### [Your objective]
Quote the items word for word, starting at the very beginning and ending at the line that contains "click(418, 40)", with that line included. Leave the pictures out of your answer.
[Data for the task start]
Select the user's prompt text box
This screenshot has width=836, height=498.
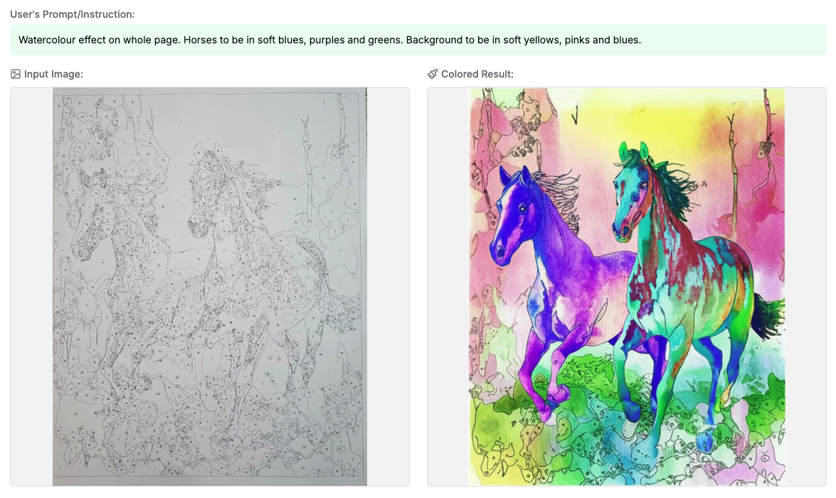click(418, 40)
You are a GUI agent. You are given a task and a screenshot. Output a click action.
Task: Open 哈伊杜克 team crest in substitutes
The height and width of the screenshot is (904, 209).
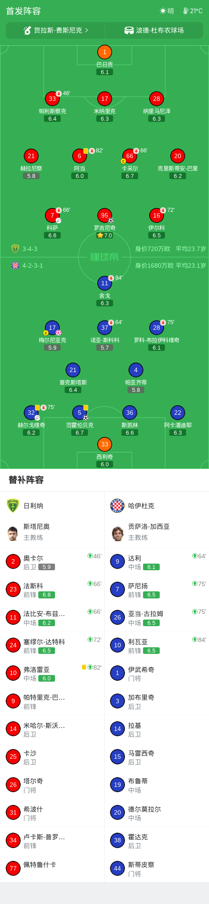tap(117, 506)
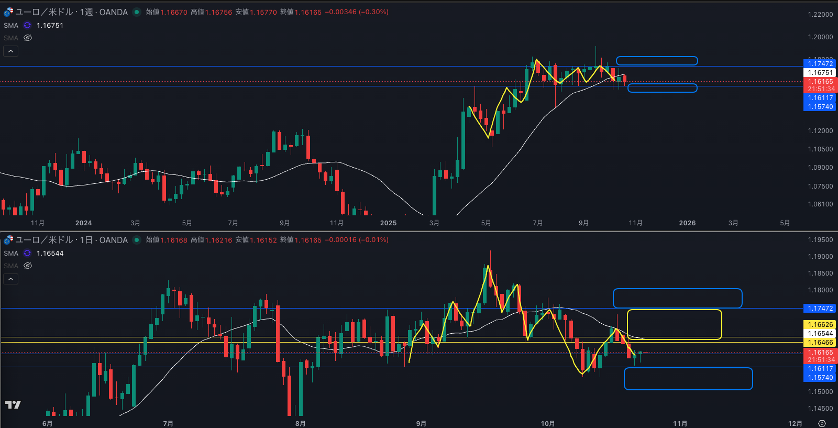The image size is (838, 428).
Task: Open symbol title ユーロ/米ドル 1日 OANDA
Action: point(71,240)
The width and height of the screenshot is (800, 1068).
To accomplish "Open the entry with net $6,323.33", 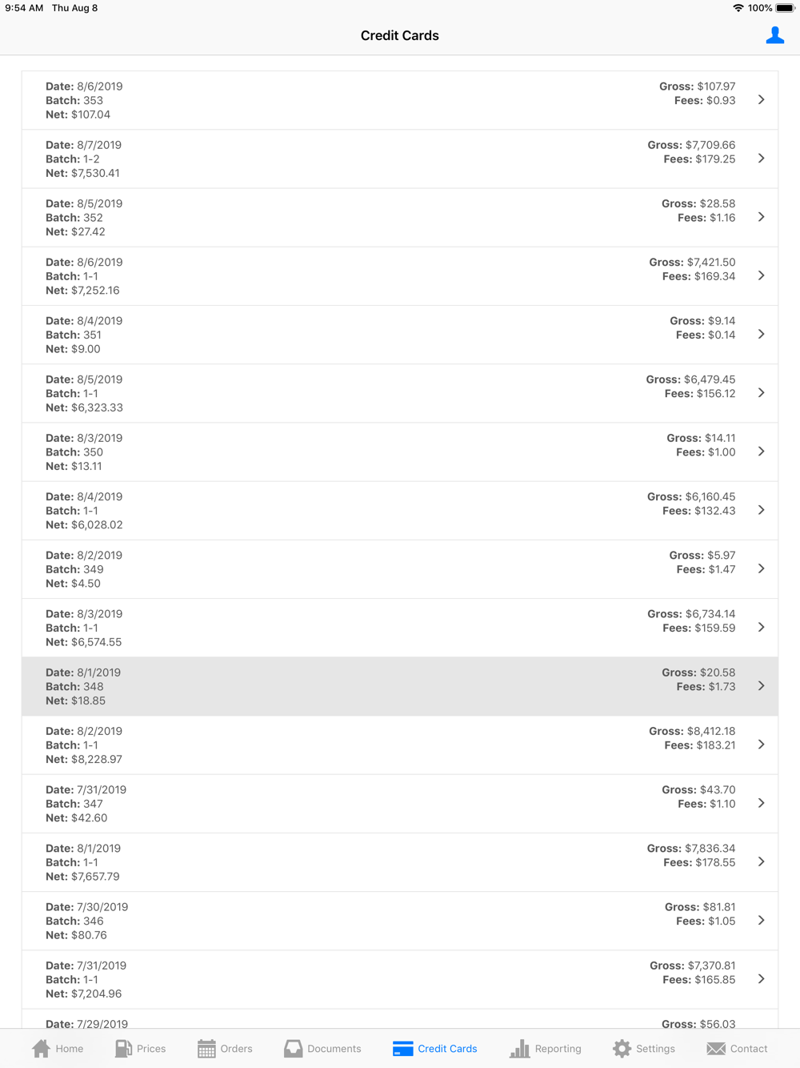I will 400,393.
[Data for the task end]
### [Exercise output]
Select the user's prompt text box
This screenshot has width=836, height=498.
click(418, 40)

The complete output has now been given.